Allí, mientras se deleitaba devorando increíbles y desconocidos manjares creados por el célebre mago de la deconstrucción glaseada, bromeando ufano y haciendo gala de su proverbial buen humor, sucedió. Entre nubes de vapor, envuelto en ostentosas pieles e increíbles joyas, tan grande que los cuernos que sobresalían de su cabeza rozaban el techo, un legendario dragón real de mil colores y mil fragancias hizo su aparición ante él. Era gigantesco y magnífico, el ser más fabuloso que jamás hubiera podido imaginar. Su aspecto imponente, su desafiante mirada y el fuego que emanaba de él los dejó a todos estupefactos, incrustados en sus asientos. Se produjo entonces un estremecedor silencio. Nadie fue capaz de reaccionar mientras aquella fabulosa quimera se paseaba pavoneándose de la admiración que su poder y presencia habían provocado.

Pero no detuvo allí su influjo sobre aquel atónito público. Seguro de sí mismo y observándoles desdeñoso uno a uno a la cara, empezó a moverse, primero suavemente, exquisito, para ir aumentado progresivamente la intensidad de su danza, en un ritmo hipnótico y seductor al que acompañó con una vieja y dulce canción. Aquello acabó por someter a su embrujo la voluntad de todos los presentes, que entraron en un letargo mágico en el que no podían dejar de corear y obedecer cuanta instrucción daba aquella mítica entidad.

Él mismo se vio subyugado por similar encantamiento, y bailó, canturreó y brincó como todos los demás. Más tarde, cuando exhausto se desplomó riendo sobre su silla, sudoroso y agotado, sintió una extraña sensación subiéndole por la espalda y congelando su nuca.

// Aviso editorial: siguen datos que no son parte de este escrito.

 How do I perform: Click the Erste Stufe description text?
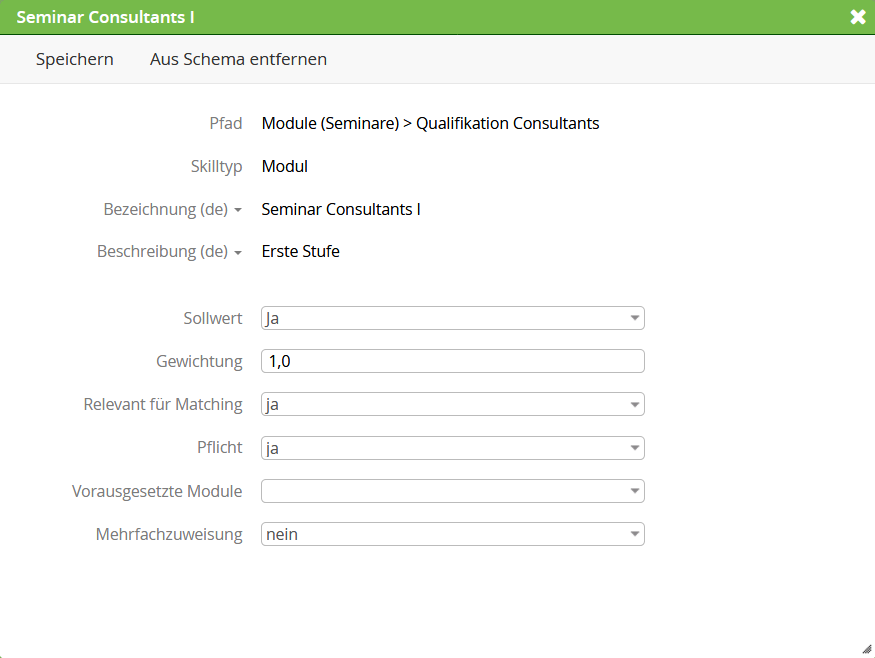[x=301, y=251]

Se giró inquieto y descubrió los enormes ojos de aquella bestia salvaje clavados él. Rojos como el fuego. Ávidos de su carne. Un escalofrío le recorrió de arriba abajo y toda su piel se estremeció ante el embriagante aliento del monstruo. Se supo perdido, atrapado. Presa de aquel atávico ser. Pero, por primera vez en mucho tiempo, no tuvo miedo... ni dudas.

Al día siguiente se despertó radiante. Nunca había conocido un amanecer más luminoso y bello. Se levantó de un pequeño salto y corrió al servicio. Como cada mañana en el espejo del cuarto de baño le esperaba la princesa. Pero hoy no se mostraba apagada y triste, sino sonriente y feliz. Por fin era libre. Para siempre. Le guiñó un ojo con un gesto coqueto y él le devolvió un mohín ufano. Se mojó el rostro con agua fría para refrescarse después de tanto ardor. Detrás de él, en el dormitorio, escuchó el ronco rugido de aquel dragón soberano, que descansaba agotado víctima de la intensa pasión de aquella inolvidable noche.

La primera noche de su nueva vida de princesa.